Task statement
Reproduce the data below line for line, with no changes at all.

━━━━━━━━━━

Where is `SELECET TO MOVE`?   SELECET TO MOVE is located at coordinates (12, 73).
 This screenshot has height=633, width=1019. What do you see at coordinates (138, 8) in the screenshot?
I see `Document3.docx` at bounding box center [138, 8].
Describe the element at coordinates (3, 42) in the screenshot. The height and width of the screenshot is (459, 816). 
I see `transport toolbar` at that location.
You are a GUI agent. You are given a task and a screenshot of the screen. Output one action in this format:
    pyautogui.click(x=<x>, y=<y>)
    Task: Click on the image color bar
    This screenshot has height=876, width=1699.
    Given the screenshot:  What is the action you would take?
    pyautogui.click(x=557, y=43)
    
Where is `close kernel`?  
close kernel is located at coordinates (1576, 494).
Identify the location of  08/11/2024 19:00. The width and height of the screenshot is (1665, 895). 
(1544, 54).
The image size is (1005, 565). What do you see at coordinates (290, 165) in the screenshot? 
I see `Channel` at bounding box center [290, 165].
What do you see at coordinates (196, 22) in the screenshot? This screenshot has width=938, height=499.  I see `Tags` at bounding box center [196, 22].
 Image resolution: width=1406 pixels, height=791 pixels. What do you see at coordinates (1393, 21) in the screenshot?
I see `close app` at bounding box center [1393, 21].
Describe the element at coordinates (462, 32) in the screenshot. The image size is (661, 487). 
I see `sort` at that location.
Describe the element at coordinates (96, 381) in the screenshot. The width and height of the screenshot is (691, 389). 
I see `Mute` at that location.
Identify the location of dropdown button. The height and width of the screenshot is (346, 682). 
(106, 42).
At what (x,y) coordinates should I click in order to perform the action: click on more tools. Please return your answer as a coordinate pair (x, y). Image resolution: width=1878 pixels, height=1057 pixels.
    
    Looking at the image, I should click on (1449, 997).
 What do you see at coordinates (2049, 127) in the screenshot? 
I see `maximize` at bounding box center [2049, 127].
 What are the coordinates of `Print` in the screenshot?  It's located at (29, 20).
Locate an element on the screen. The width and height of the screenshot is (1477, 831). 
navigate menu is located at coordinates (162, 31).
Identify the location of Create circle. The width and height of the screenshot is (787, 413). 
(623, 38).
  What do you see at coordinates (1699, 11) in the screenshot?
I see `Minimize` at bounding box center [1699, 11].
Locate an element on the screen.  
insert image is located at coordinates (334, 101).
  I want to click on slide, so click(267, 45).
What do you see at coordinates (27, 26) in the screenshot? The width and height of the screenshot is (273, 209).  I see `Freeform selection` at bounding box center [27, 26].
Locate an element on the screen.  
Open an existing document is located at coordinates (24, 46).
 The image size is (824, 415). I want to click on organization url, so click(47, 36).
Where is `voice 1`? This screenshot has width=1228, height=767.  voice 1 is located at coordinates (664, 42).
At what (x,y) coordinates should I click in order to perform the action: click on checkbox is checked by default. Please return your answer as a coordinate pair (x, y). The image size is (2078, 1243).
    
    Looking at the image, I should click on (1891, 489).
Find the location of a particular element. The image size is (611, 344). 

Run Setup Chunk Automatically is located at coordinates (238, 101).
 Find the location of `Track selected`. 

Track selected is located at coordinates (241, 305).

━━━━━━━━━━

Response to this task
Where is `SELECET TO MOVE`?   SELECET TO MOVE is located at coordinates (12, 73).
 This screenshot has height=633, width=1019. What do you see at coordinates (138, 8) in the screenshot?
I see `Document3.docx` at bounding box center [138, 8].
Describe the element at coordinates (3, 42) in the screenshot. The height and width of the screenshot is (459, 816). 
I see `transport toolbar` at that location.
You are a GUI agent. You are given a task and a screenshot of the screen. Output one action in this format:
    pyautogui.click(x=<x>, y=<y>)
    Task: Click on the image color bar
    This screenshot has height=876, width=1699.
    Given the screenshot:  What is the action you would take?
    pyautogui.click(x=557, y=43)
    
Where is `close kernel`?  
close kernel is located at coordinates (1576, 494).
Identify the location of  08/11/2024 19:00. The width and height of the screenshot is (1665, 895). 
(1544, 54).
The image size is (1005, 565). What do you see at coordinates (290, 165) in the screenshot? 
I see `Channel` at bounding box center [290, 165].
What do you see at coordinates (196, 22) in the screenshot? This screenshot has width=938, height=499.  I see `Tags` at bounding box center [196, 22].
 Image resolution: width=1406 pixels, height=791 pixels. What do you see at coordinates (1393, 21) in the screenshot?
I see `close app` at bounding box center [1393, 21].
Describe the element at coordinates (462, 32) in the screenshot. The image size is (661, 487). 
I see `sort` at that location.
Describe the element at coordinates (96, 381) in the screenshot. The width and height of the screenshot is (691, 389). 
I see `Mute` at that location.
Identify the location of dropdown button. The height and width of the screenshot is (346, 682). 
(106, 42).
At what (x,y) coordinates should I click in order to perform the action: click on more tools. Please return your answer as a coordinate pair (x, y). Image resolution: width=1878 pixels, height=1057 pixels.
    
    Looking at the image, I should click on (1449, 997).
 What do you see at coordinates (2049, 127) in the screenshot? 
I see `maximize` at bounding box center [2049, 127].
 What are the coordinates of `Print` in the screenshot?  It's located at (29, 20).
Locate an element on the screen. The width and height of the screenshot is (1477, 831). 
navigate menu is located at coordinates (162, 31).
Identify the location of Create circle. The width and height of the screenshot is (787, 413). 
(623, 38).
  What do you see at coordinates (1699, 11) in the screenshot?
I see `Minimize` at bounding box center [1699, 11].
Locate an element on the screen.  
insert image is located at coordinates (334, 101).
  I want to click on slide, so click(267, 45).
What do you see at coordinates (27, 26) in the screenshot? The width and height of the screenshot is (273, 209).  I see `Freeform selection` at bounding box center [27, 26].
Locate an element on the screen.  
Open an existing document is located at coordinates (24, 46).
 The image size is (824, 415). I want to click on organization url, so click(47, 36).
Where is `voice 1`? This screenshot has width=1228, height=767.  voice 1 is located at coordinates (664, 42).
At what (x,y) coordinates should I click in order to perform the action: click on checkbox is checked by default. Please return your answer as a coordinate pair (x, y). The image size is (2078, 1243).
    
    Looking at the image, I should click on (1891, 489).
Find the location of a particular element. The image size is (611, 344). 

Run Setup Chunk Automatically is located at coordinates (238, 101).
 Find the location of `Track selected`. 

Track selected is located at coordinates (241, 305).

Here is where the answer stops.